05 Router als repeater

Is het niet mogelijk de extra router met een netwerkkabel aan te sluiten, gebruik dan de repeater-modus. De router functioneert ook dan als een accesspoint, maar gebruikt zelf ook het draadloze netwerk om zich met het netwerk te verbinden. De repeater-router en de apparaten die via hem verbinding maken met het draadloos netwerk en het internet delen dus de bandbreedte van het draadloos netwerk van de repeater. Het voordeel hiervan is dat de router doorgaans een sterkere antenne heeft dan smartphones en tablets. Die kunnen de sterkere verbinding van de repeater-router als een soort verlengstuk van hun eigen draadloos signaal gebruiken. Net als bij het inschakelen van de accesspoint-modus schakelt de router de firewall, de dhcp-server en alle bijbehorende routerfunctionaliteit uit.
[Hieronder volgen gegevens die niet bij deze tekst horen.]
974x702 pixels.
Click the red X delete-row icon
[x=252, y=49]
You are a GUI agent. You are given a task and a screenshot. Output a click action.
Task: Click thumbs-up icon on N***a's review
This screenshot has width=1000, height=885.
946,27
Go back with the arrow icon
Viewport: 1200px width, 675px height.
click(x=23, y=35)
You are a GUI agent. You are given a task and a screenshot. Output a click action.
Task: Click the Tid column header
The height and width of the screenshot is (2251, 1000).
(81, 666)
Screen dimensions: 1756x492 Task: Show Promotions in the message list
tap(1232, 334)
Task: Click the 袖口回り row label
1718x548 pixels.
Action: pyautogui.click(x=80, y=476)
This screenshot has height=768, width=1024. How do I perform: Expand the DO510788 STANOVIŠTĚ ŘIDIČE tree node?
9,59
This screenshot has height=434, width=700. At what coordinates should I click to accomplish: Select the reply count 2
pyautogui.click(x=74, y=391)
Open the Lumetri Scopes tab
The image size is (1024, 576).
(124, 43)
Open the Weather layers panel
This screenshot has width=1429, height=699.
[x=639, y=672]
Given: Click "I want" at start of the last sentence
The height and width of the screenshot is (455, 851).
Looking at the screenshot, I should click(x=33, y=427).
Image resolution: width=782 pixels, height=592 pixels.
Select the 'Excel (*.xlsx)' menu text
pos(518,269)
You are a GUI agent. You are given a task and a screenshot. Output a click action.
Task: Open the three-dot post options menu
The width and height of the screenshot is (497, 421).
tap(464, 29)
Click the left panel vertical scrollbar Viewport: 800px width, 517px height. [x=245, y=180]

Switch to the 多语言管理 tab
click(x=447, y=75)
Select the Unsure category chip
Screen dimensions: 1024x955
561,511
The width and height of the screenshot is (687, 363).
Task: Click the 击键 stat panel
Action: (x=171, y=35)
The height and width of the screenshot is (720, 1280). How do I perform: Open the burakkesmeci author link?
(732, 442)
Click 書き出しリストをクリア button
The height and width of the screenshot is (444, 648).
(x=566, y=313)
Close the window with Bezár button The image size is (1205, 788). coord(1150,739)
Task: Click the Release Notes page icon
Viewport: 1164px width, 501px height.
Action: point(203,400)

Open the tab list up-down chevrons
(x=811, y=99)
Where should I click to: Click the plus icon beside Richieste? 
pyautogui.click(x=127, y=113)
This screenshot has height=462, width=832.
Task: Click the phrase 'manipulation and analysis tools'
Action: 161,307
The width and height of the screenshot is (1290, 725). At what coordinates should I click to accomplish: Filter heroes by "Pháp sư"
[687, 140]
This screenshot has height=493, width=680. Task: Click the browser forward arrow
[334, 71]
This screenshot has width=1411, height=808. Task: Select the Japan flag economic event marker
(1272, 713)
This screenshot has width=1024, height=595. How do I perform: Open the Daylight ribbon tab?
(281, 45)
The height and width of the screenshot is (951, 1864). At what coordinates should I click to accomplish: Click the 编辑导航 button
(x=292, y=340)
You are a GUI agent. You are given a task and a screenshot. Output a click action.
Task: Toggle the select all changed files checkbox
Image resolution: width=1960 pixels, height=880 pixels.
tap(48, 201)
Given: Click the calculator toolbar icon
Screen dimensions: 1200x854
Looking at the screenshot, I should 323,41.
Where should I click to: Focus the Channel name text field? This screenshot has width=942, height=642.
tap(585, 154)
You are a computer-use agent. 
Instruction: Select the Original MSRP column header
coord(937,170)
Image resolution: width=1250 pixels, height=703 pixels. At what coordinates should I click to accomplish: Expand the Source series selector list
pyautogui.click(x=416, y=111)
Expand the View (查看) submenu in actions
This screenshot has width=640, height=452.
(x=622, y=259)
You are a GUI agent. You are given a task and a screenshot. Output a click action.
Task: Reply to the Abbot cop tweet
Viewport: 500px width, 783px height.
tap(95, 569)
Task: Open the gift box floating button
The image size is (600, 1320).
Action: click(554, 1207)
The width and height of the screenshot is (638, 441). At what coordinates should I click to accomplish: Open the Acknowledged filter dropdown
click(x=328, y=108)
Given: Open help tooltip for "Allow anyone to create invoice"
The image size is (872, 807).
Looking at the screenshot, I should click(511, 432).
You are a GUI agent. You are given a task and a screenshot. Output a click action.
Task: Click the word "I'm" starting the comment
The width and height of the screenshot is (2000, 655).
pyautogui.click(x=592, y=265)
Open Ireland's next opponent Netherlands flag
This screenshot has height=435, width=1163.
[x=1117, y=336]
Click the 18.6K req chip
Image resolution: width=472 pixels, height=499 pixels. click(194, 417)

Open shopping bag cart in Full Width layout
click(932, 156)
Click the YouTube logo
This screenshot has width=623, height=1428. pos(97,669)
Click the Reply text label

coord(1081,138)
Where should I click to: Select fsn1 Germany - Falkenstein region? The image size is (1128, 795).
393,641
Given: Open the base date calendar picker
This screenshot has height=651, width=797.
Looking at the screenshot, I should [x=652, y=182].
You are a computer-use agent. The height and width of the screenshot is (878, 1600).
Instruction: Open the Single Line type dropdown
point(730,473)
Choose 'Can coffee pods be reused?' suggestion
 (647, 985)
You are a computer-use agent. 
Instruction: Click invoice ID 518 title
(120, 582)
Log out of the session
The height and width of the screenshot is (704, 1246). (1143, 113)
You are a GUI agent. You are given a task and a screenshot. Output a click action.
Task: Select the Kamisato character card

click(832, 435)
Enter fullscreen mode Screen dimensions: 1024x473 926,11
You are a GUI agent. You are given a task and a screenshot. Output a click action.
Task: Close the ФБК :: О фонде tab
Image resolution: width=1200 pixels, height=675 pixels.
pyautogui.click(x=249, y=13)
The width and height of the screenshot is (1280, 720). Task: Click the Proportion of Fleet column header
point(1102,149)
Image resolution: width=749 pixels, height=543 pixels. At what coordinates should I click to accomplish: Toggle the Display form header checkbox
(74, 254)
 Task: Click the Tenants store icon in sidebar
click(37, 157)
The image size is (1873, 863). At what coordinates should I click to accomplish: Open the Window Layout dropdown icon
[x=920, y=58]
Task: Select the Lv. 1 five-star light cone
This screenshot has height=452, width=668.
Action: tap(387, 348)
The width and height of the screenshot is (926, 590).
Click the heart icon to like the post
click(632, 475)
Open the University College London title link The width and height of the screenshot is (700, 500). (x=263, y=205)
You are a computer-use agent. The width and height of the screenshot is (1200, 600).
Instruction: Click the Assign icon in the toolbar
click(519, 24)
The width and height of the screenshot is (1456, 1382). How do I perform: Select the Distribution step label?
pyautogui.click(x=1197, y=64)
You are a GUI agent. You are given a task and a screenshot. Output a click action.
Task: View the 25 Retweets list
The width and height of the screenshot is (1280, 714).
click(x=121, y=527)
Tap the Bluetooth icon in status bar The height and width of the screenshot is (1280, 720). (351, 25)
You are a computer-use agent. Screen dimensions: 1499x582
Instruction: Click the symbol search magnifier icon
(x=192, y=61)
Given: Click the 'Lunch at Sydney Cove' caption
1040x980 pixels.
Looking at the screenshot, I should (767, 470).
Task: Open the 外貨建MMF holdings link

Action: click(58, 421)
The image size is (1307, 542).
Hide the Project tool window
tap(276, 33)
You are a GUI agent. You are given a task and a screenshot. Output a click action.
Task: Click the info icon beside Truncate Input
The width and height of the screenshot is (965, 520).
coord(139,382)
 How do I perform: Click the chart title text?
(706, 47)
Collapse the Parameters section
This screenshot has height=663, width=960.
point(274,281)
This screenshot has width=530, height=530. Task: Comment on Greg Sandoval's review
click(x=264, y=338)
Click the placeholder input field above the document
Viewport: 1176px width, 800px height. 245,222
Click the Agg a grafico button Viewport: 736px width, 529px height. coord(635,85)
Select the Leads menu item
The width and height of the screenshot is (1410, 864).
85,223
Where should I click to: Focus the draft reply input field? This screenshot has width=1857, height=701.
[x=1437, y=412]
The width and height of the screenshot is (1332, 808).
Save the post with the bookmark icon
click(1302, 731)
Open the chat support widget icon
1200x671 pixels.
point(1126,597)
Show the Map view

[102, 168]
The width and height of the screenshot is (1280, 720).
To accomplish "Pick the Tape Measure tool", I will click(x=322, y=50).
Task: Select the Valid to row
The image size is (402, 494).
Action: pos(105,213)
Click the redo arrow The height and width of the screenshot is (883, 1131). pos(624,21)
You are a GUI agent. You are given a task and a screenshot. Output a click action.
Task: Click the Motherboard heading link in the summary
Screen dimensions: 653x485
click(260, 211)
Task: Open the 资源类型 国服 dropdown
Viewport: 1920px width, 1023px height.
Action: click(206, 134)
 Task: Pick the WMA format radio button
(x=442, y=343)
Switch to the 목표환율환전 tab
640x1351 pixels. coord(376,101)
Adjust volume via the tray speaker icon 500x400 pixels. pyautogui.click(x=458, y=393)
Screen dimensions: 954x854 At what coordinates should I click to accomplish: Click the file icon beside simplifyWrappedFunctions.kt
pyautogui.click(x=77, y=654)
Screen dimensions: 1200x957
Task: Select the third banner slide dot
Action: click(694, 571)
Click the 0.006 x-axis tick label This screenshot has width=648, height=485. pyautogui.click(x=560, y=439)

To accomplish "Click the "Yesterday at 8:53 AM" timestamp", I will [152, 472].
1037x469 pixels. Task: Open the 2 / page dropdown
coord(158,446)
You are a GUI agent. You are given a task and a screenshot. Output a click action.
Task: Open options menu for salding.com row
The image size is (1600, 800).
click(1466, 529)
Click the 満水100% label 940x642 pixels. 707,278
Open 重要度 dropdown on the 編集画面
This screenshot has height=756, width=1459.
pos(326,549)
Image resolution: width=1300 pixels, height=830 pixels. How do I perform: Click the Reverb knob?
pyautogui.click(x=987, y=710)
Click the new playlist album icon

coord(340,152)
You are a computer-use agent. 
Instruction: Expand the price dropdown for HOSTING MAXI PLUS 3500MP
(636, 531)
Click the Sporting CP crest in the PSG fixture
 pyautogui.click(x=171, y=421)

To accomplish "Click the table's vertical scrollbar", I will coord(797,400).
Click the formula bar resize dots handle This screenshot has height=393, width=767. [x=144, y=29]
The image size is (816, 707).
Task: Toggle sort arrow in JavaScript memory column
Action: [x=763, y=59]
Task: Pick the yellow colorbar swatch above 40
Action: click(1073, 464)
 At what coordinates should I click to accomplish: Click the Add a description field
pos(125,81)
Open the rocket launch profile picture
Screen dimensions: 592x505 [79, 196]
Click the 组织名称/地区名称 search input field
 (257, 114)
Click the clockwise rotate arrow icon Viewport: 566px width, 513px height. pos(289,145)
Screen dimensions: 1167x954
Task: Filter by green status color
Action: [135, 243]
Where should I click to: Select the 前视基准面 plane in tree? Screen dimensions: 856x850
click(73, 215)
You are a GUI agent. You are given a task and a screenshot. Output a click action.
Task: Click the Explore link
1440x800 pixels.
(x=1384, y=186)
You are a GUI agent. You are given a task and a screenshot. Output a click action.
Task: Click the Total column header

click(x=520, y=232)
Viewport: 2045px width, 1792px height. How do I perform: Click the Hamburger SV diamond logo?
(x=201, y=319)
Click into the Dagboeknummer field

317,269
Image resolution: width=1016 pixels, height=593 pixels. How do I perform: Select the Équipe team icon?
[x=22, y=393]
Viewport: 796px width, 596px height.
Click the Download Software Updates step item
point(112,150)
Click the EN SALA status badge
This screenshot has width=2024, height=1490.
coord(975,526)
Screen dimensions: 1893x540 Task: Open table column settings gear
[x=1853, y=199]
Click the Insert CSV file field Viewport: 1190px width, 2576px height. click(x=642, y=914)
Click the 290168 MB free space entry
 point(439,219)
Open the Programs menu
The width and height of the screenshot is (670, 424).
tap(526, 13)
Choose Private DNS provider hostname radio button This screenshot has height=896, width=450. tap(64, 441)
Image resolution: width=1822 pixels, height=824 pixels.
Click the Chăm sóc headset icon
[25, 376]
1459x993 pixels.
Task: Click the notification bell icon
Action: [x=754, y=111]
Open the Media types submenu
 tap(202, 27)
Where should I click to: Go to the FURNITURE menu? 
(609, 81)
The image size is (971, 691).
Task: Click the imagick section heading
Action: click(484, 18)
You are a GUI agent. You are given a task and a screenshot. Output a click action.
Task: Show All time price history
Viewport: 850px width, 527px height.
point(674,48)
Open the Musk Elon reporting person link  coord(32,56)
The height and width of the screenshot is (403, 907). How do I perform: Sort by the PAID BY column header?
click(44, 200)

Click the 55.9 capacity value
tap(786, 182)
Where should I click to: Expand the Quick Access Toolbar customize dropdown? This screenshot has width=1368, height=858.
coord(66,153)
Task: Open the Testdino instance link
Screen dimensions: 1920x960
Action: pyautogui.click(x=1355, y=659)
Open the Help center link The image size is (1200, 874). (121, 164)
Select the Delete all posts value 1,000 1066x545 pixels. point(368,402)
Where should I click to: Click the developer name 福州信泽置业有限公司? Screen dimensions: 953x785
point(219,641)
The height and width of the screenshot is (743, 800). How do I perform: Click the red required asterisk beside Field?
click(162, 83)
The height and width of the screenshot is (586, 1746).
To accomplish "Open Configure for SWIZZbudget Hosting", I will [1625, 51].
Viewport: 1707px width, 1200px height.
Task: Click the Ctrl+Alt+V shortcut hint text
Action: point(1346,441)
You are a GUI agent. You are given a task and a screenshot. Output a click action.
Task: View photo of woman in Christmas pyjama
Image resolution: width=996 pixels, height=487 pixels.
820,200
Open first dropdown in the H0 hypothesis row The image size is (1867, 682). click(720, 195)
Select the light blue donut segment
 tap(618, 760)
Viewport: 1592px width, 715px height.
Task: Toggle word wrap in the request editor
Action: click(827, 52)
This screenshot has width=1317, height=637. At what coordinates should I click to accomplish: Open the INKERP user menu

Om de router als repeater te gebruiken zoek je in de webinterface naar de Repeater Modus. Selecteer die en klik op Apply. In een van de volgende stappen moet ook het draadloze netwerk worden geselecteerd waarmee de router zichzelf daarna gaat verbinden en waarmee alle apparaten die aansluiten op de router, ook verbinding maken. Om de router aan te sluiten is het wachtwoord van de betreffende wifi eenmalig nodig.

©PXimport

06 Router handmatig als accesspoint

Biedt de router geen specifieke accesspoint- of repeater-modus, dan is het nog steeds mogelijk deze als extra accesspoint in te zetten. Alleen zul je nu zelf de router zo moeten configureren dat dit werkt. Hiervoor bestaan er twee varianten, een makkelijk en een moeilijkere. Voor de eerste is vereist dat wanneer de router niet via de wan-poort met het netwerk wordt verbonden, maar de verbinding met de internetrouter wordt aangesloten op een van de lan-poorten van de router, deze direct als een switch gaat werken. Vanwege het grote verschil in moeilijkheidsgraad en aantal handelingen is het aan te raden dit eerst te proberen.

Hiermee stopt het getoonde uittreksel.